Я вогнал топор в комель и притащил бревно к избушке. Солнце садилось. Я разрубил бревно еще напополам и собирался уже разжечь костер, но вдруг очнулся. Закат разлился вокруг неимоверным светом. И та сила, которая в поселке, или где-нибудь в другом месте, могла показаться красивой — вдруг пронзила меня насквозь, так что стало очень больно и потекли слезы: ни в чем не было препятствий, и красноватые лучи света были везде, всюду, в том, что я видел и не мог видеть. Мне срочно надо было домой, туда, в поселок, к ним, к Игорю и в особенности к Лене, к ее взгляду, голосу, падающим на плечи волосам. Надо было так срочно, что я готов был бежать, но бежать было нельзя: осенней ночью в тайге и без дороги не потеряться было бы чудом. Этот закат был и крушением чего-то неизвестного мне, и моей уходящей силой и теплом, и глупостью, и ясным последним посланием и предупреждением: день, спаленный мной, прогорел и сломался посредине, и обуглился, и упал передо мной, и две его части были видимы, а третья летела и должна была обрушиться прямо на меня и убить, и ничего нельзя было поделать — даже с закрытыми глазами темнота оказывалась не черной, но красной и разлитой повсюду. Наверное, так я рождался, как в эти застывшие мгновения, или так буду умирать — то, что происходило, было вне меня, со мной, связанное со мной, и в то же время надо мной — я родился и умер, а это все останется на тысячи лет — непойманная рыба, закат, красноватая рябь по всему живому маленькому круглому озеру.

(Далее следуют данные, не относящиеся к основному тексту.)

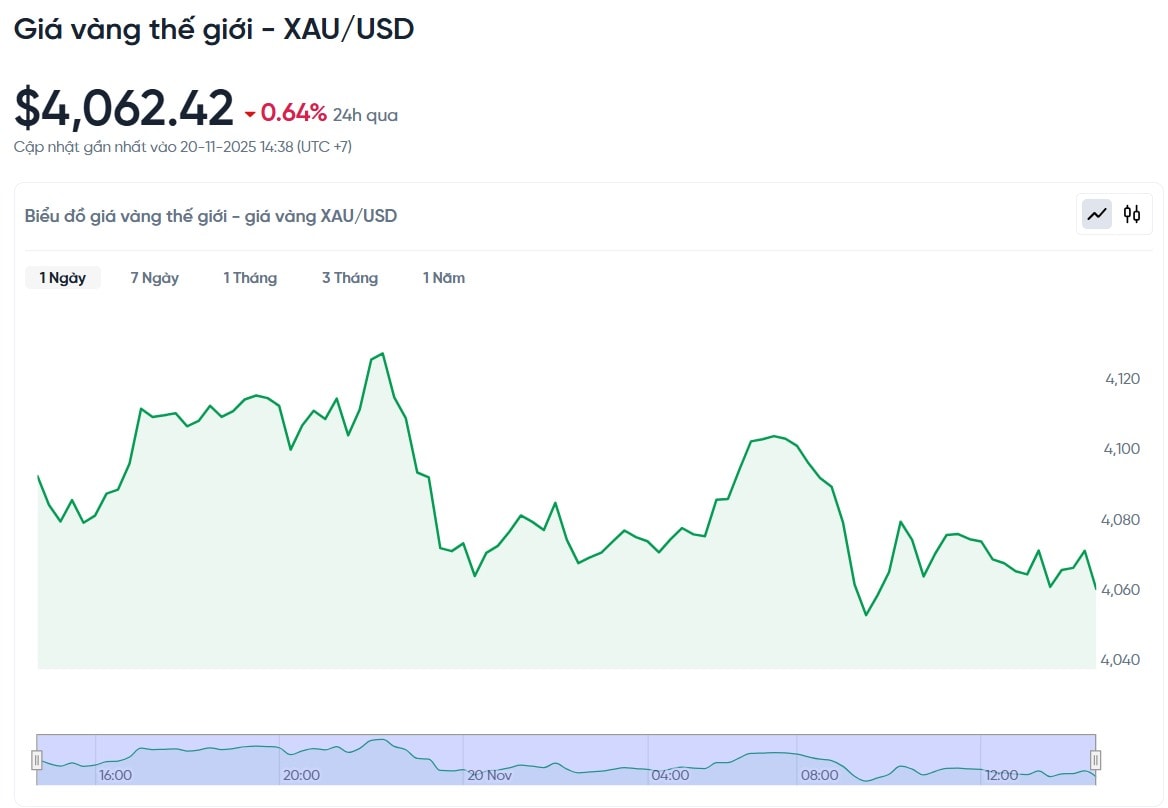Click the 20 Nov marker in the navigator
Viewport: 1168px width, 808px height.
(x=490, y=775)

Я плакал очень долго, окончательно смиряясь, что я бесконечно меньше всего, что происходит вокруг, что всё — не для меня: мир, поселок, Лена, долгое бесконечное падение солнца.

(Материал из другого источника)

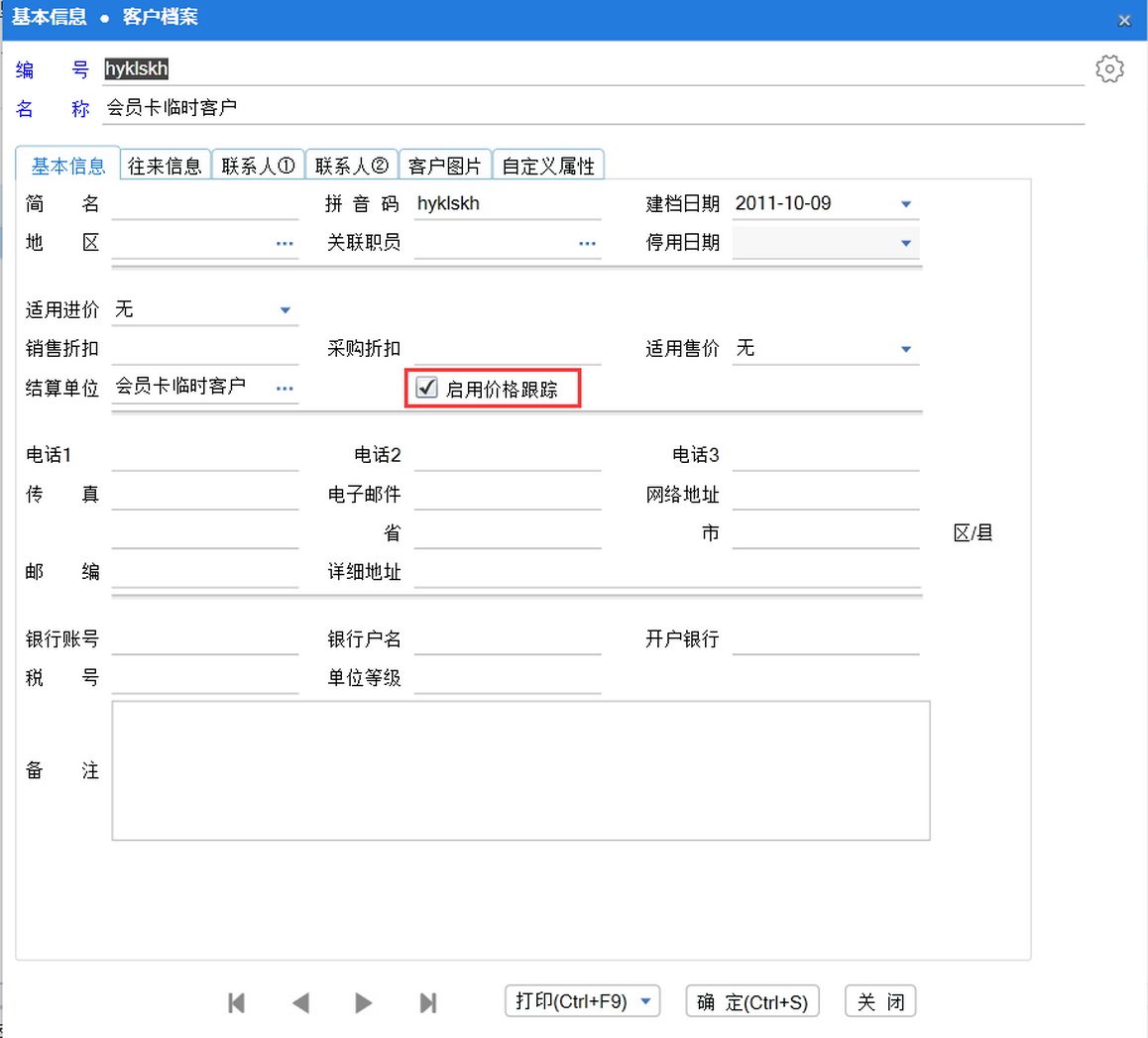Toggle the 启用价格跟踪 checkbox
1148x1038 pixels.
[x=427, y=388]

Я — как слепой, как на том свете, как серая тень среди всего живого — стал все-таки что-то делать, но очень осторожно, чтоб окончательно не растаять. Развел небольшой костер, вскипятил кружку чаю, затопил печку в охотничьей баньке, принес немного пихтового лапника и лег на ветки, стараясь ничего не потревожить и не расплескать: свою смерть, свой первый крик, бросок за пепельно-золотистой мушкой, что-то еще, подобное им, связанное со вчерашним безумием или с Леной. Все, что я мог придумать раньше или о чем мечтал, — не шло на ум, да я и сам легко отгонял привычные помыслы, настолько они были ничтожными, поверхностными, будто сухие соринки в холодной сильной осенней струе воды. Я просто ждал, будто кто-то войдет в дверь, осторожно и тихо, или что-нибудь произойдет, внутри или снаружи.